@ebrown p,
ebrown wrote:1) I asked why minimizing suffering was better then any other basis for a system of morality. I
Although that happens to be (part of) what I hold to be true, it wasn't the point I was arguing at the moment. The point I was arguing started by observing that there are different fundamental approaches to doing ethics. One way is to wite a rulebook and require that people follow it. Another is to judge acts by their consequences (or by the statistical expectation value of their consequences before you commit the acts), and to set a criterium for judging how desirable those consequences are. And yet another is to assume that "people know it when they see it", where "it" is either good or evil, and deduce rules about right and wrong from polling people's intuitions.

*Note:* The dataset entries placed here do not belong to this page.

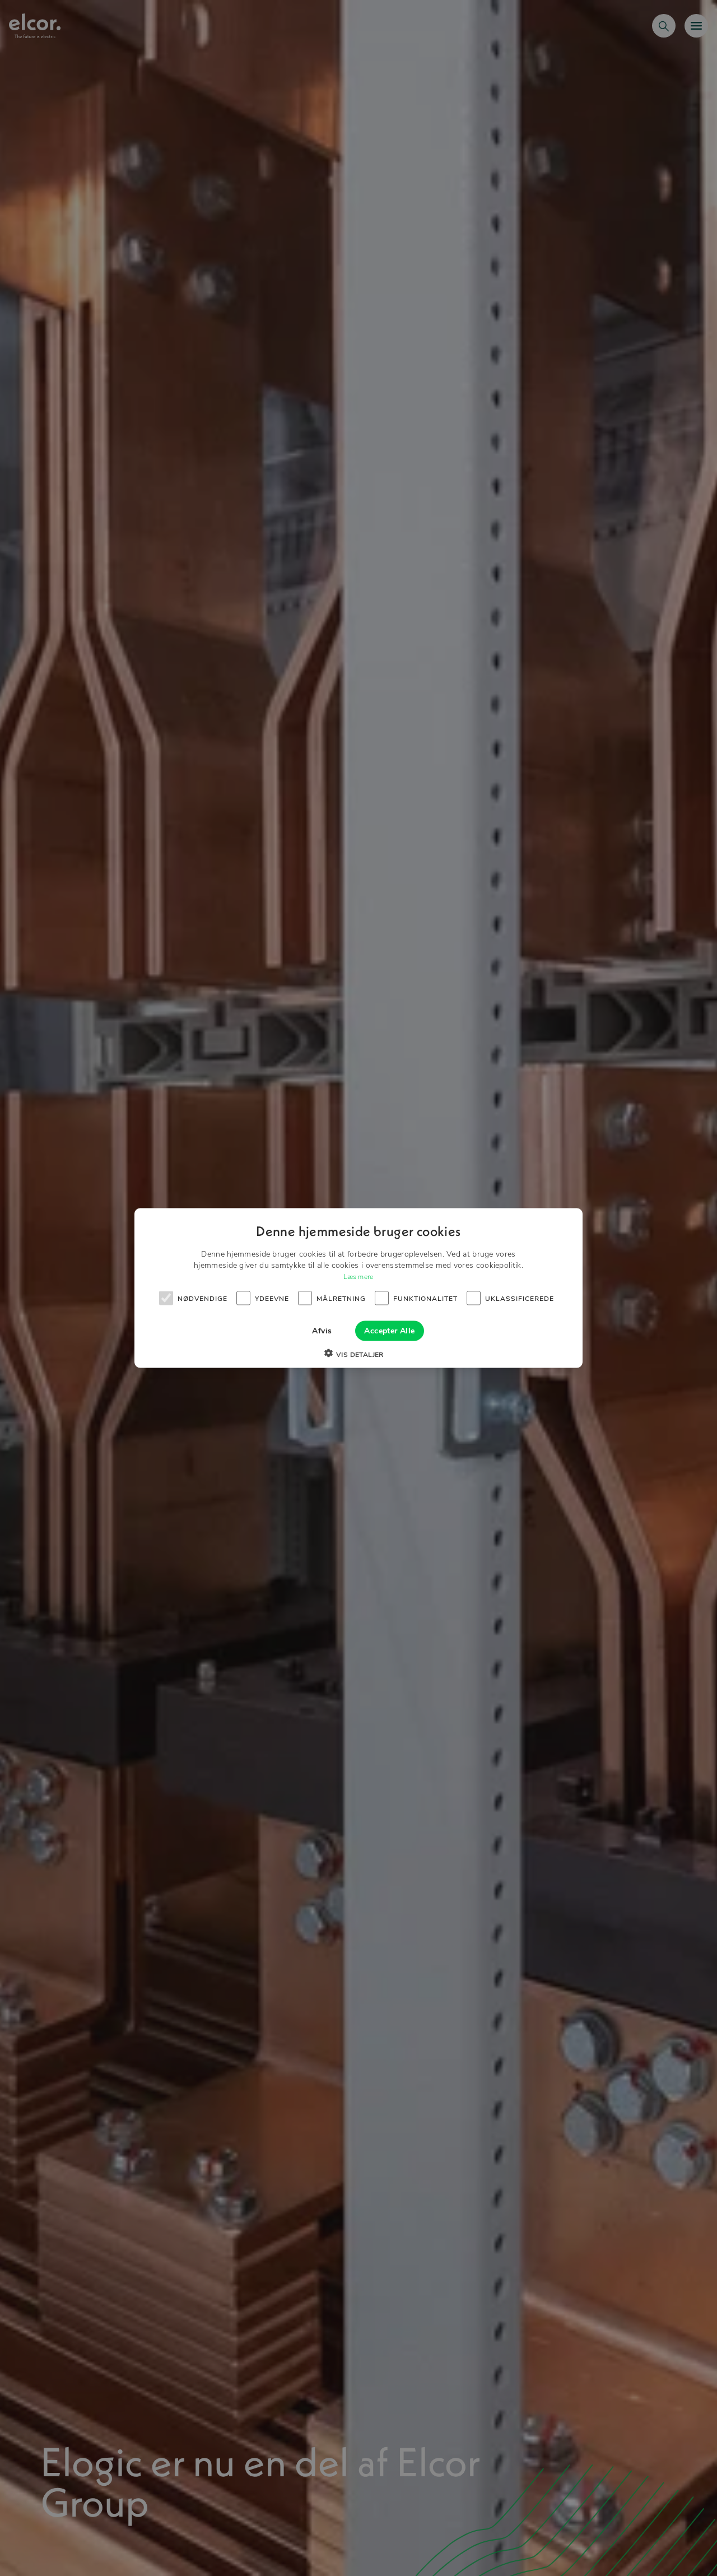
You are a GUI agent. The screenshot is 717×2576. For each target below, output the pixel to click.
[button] (358, 1354)
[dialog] (358, 1288)
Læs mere (358, 1276)
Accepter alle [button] (389, 1331)
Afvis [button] (322, 1331)
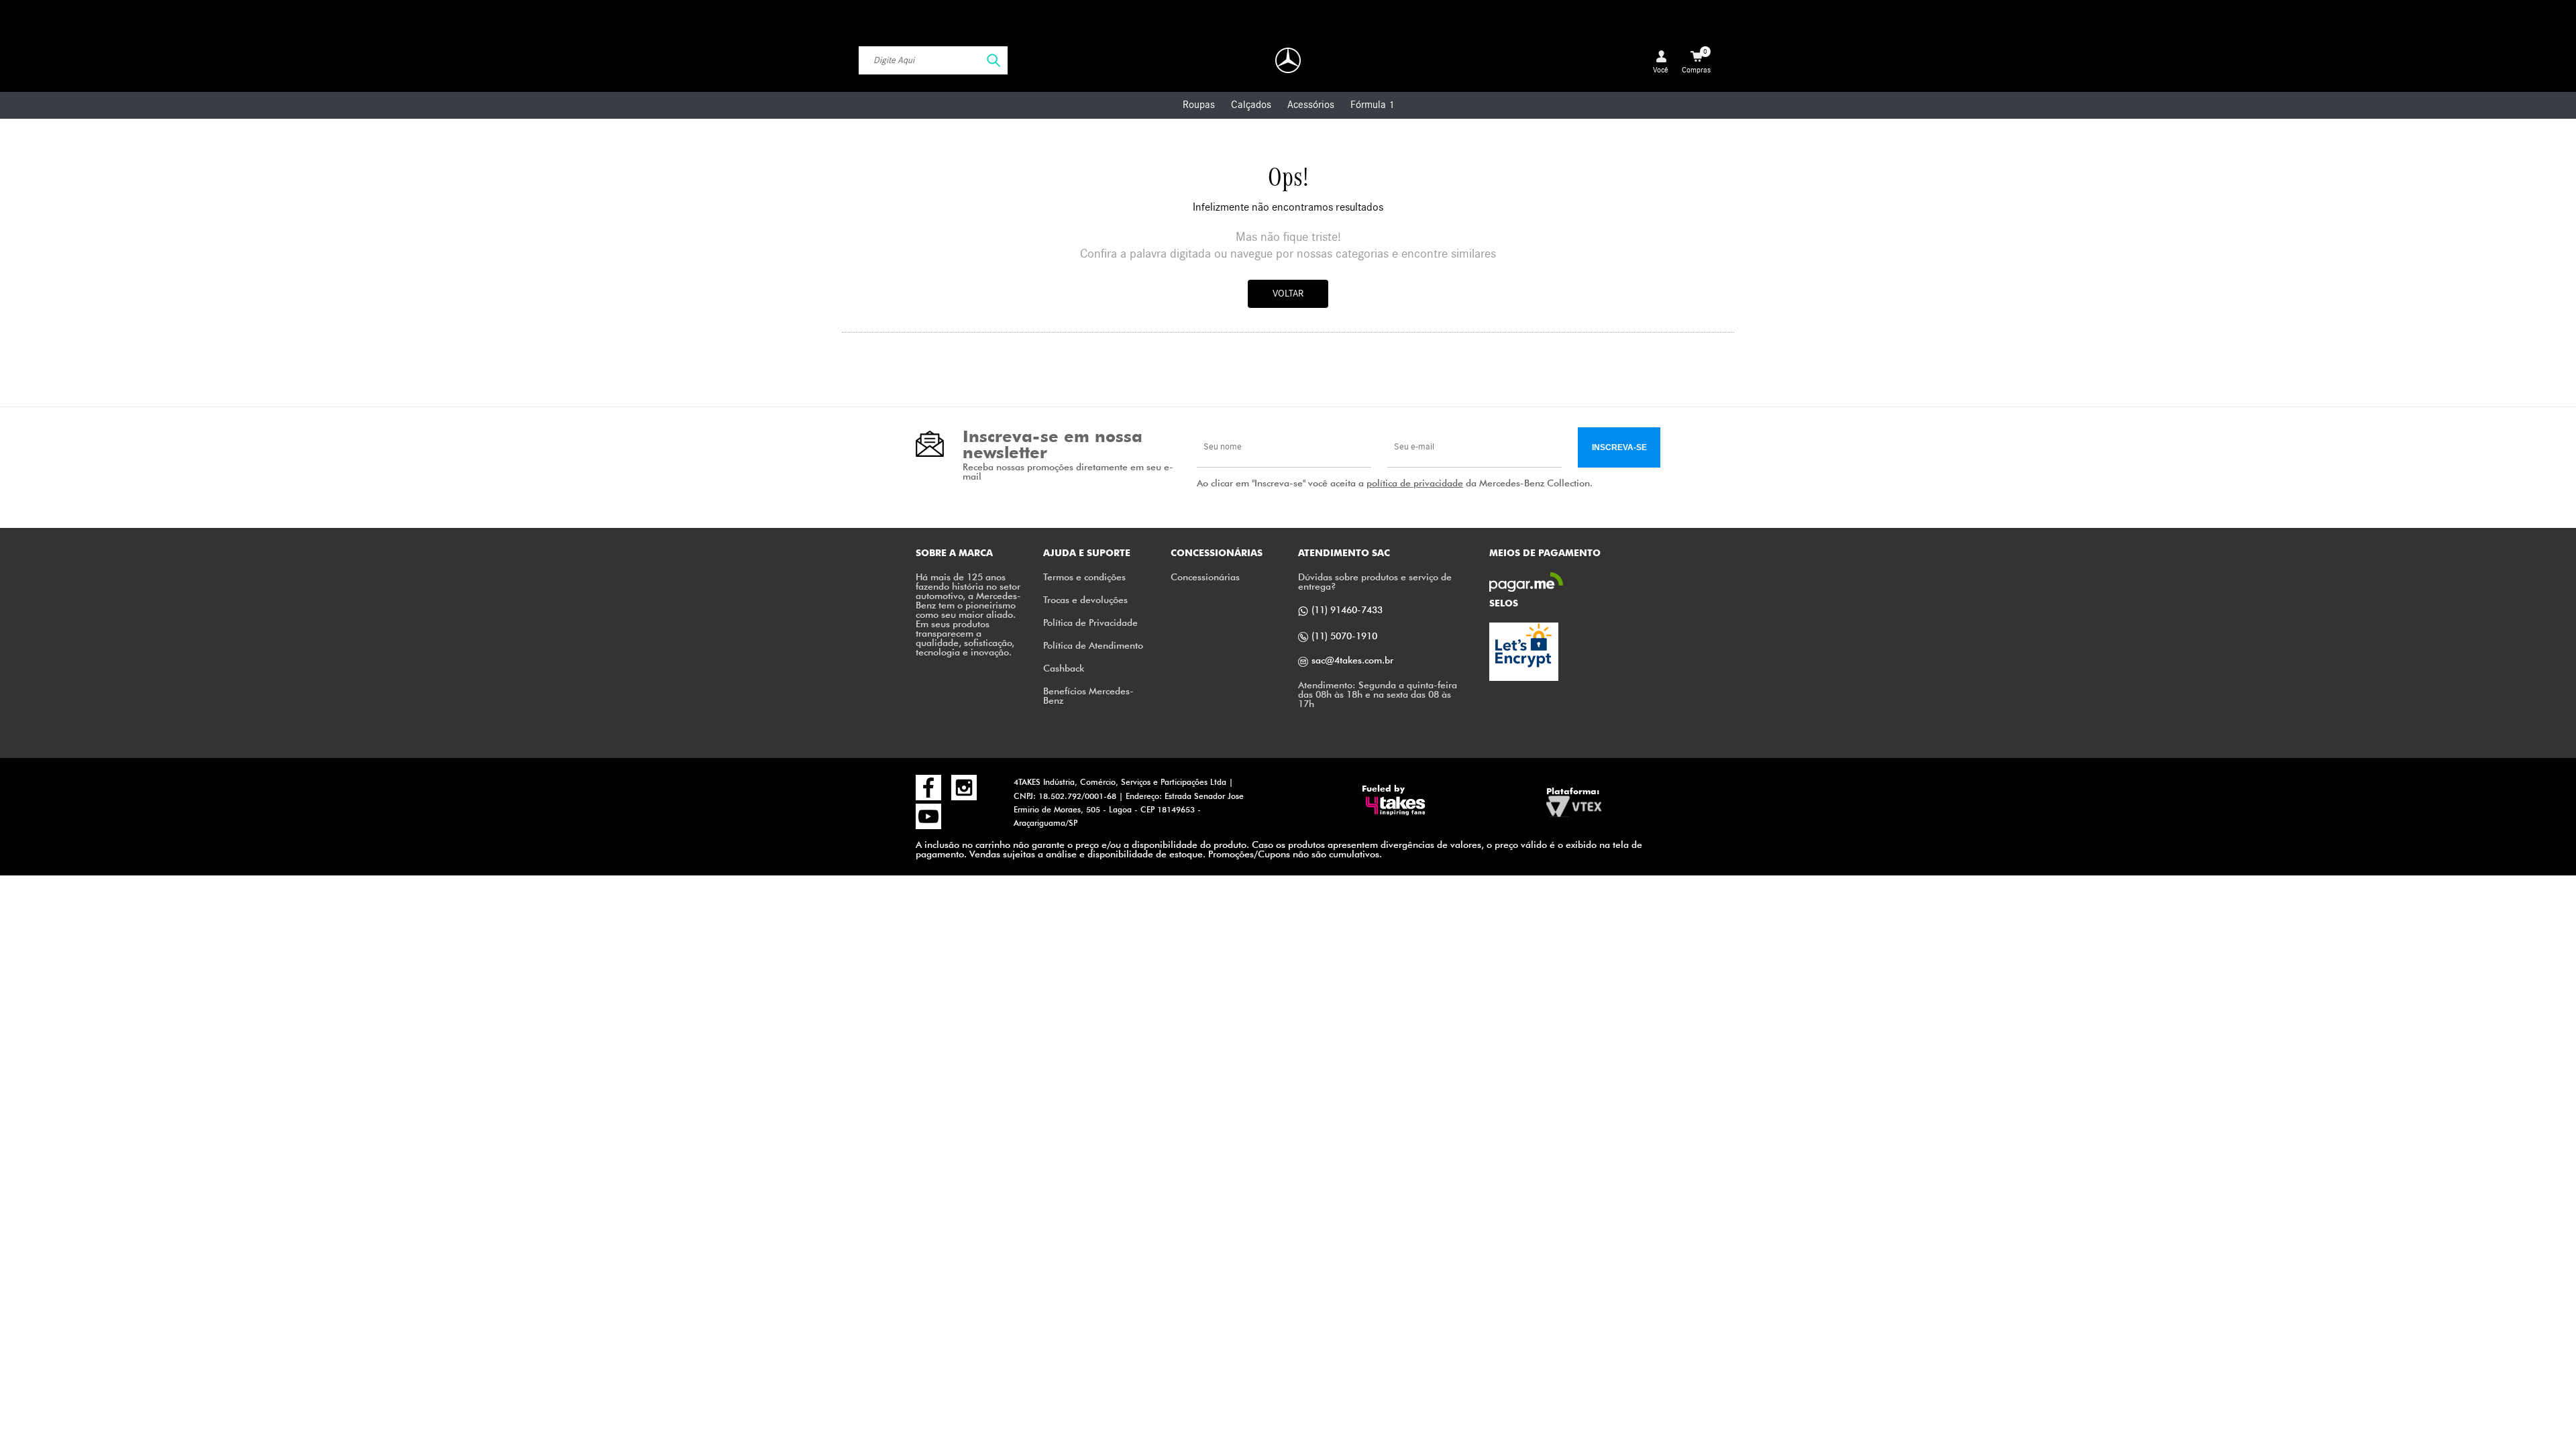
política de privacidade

My point is that for each of these approaches there are different amounts of disagreement between cultures, justifying differently prominent roles for moral relativism. You advocate a very high level of moral relativism. At the same time, you start by taking the deontlological approach to ethics, which would generate the greatest conflict between rules when universalized.
ebrown p wrote:4) The Catholic Church here was offering a vision of Universal Truth based on unprovable axioms. T
Before you can offer versions of Universal Truth, you have to assume there is a universal truth to be offered. This assumption is a leap of faith in morality, but it's also a leap of faith in science. For example, one leap of faith that scientists have to take is what's called the inductive hypothesis: If the cloudless sky at daytime was blue the first N times you looked, it will be blue the N+1th time you look. (For sufficiently high values of N.) There is no
logical reason to assume that. You have to take it to be true before you can do evidence-based science at all. And you cannot prove the inductive hypothesis without first assuming it: Without assuming it, the fact that the inductive hypothesis has worked each of the gazillion times we relied on it says nothing about the next time.
My purpose in this sub-thread isn't to defend my opinion about what the objective truth about morality is. It's to assert that there even is an objective truth to defend. My evidence for that is that notions of good and bad are a lot more similar across the world when you start with a non-deontological approach to ethics, and barely distinguishable when you test it with concrete, Marc-Hauser-type scenarios. This suggests, if not a universal truth about morality, a pretty universal consensus about morality if you state the moral conflict in a concrete way.